Data:
==========

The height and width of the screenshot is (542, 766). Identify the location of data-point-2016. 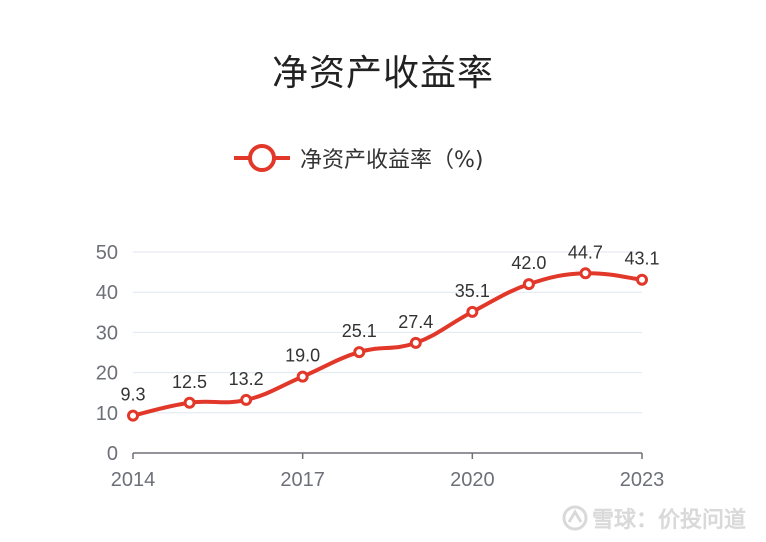
(246, 400).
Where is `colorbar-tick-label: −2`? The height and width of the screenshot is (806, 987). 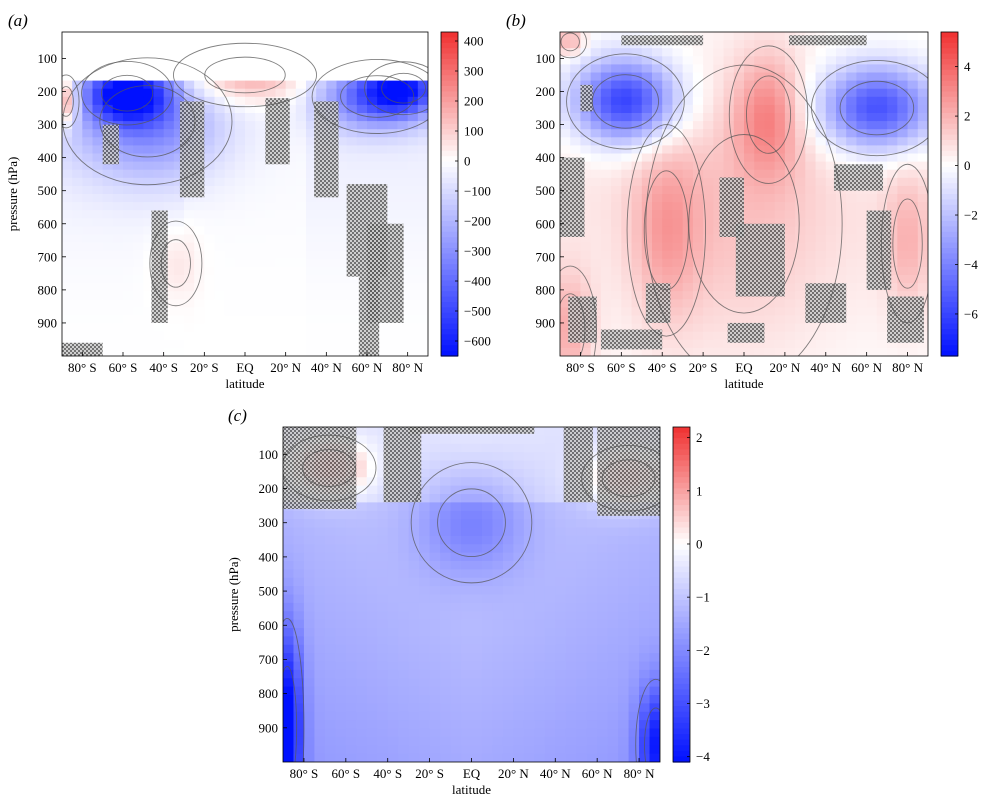
colorbar-tick-label: −2 is located at coordinates (703, 650).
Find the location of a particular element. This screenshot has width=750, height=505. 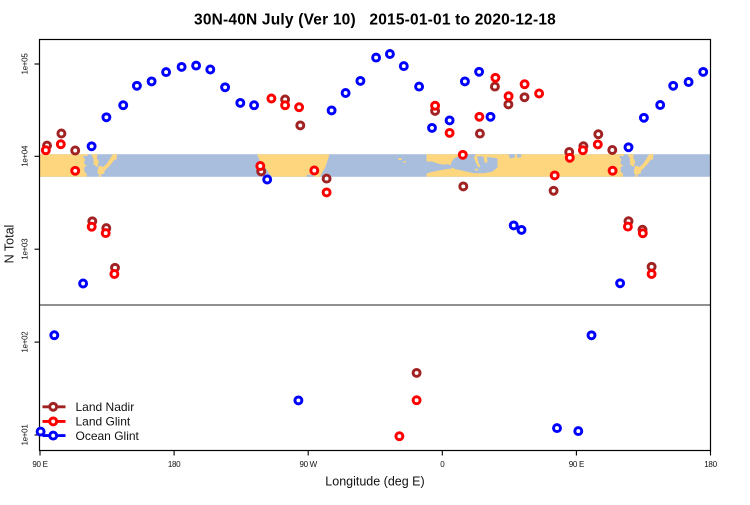

svg-text: 1e+02 is located at coordinates (26, 342).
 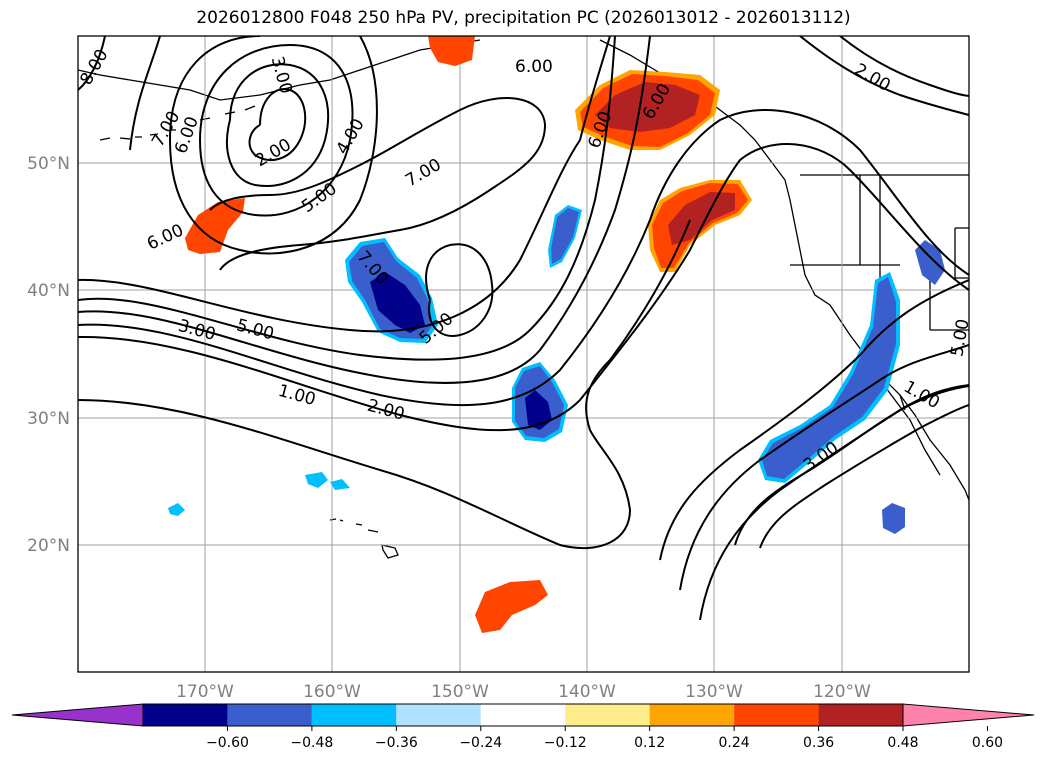 I want to click on lat-label: 20°N, so click(x=48, y=546).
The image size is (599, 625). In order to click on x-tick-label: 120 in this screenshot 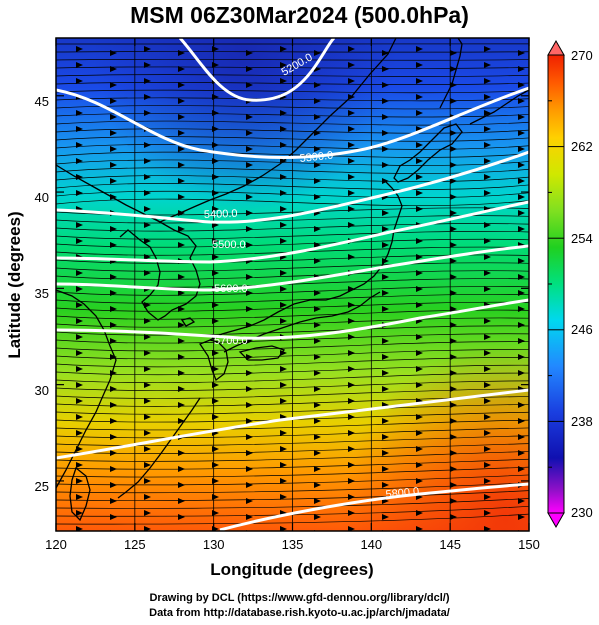, I will do `click(56, 544)`.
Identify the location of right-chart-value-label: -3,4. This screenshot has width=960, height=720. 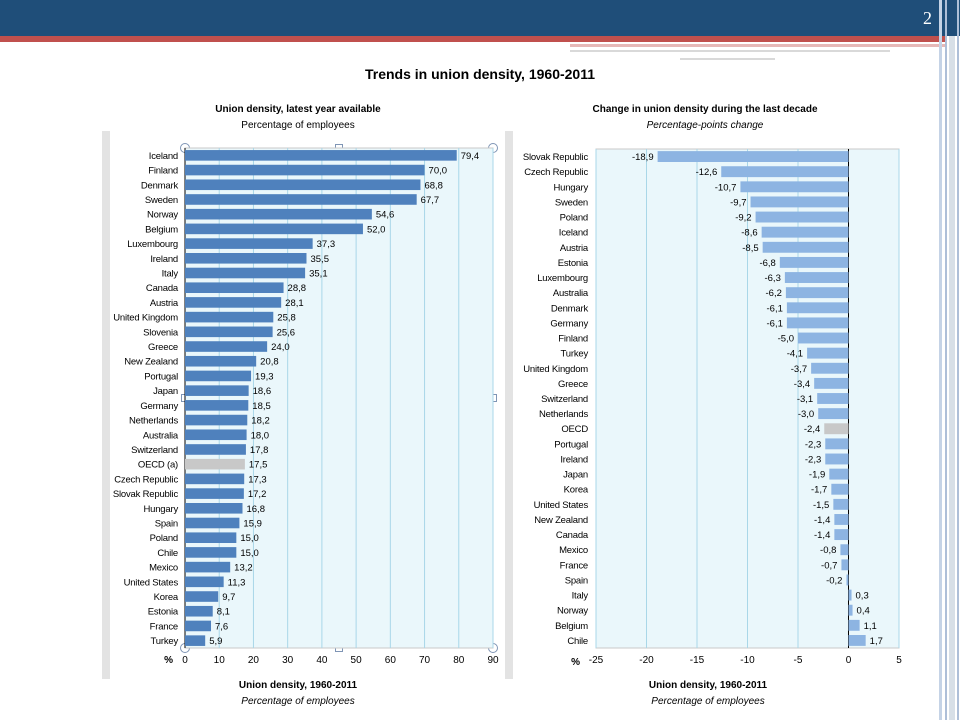
(802, 384).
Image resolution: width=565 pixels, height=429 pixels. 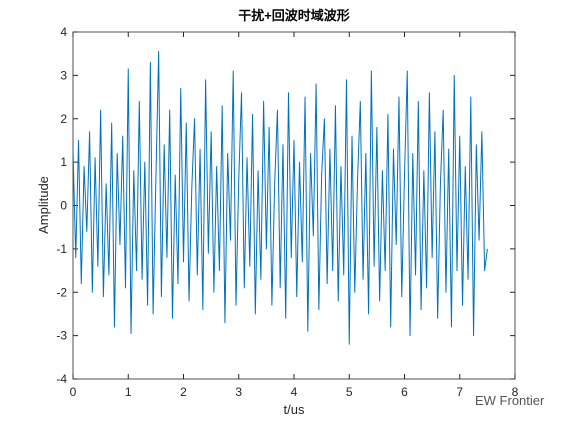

==========

Task prompt: Echo the lines of the data from the one containing "is (806, 987)." through the one containing "I want to click", inclusive. Leave out the pictures.

Result:
Where is `colorbar-tick-label: −2`? The height and width of the screenshot is (806, 987). 
colorbar-tick-label: −2 is located at coordinates (703, 650).
Find the location of a particular element. This screenshot has width=750, height=505. 

svg-text: 1e+02 is located at coordinates (26, 342).
  I want to click on lat-label: 20°N, so click(x=48, y=546).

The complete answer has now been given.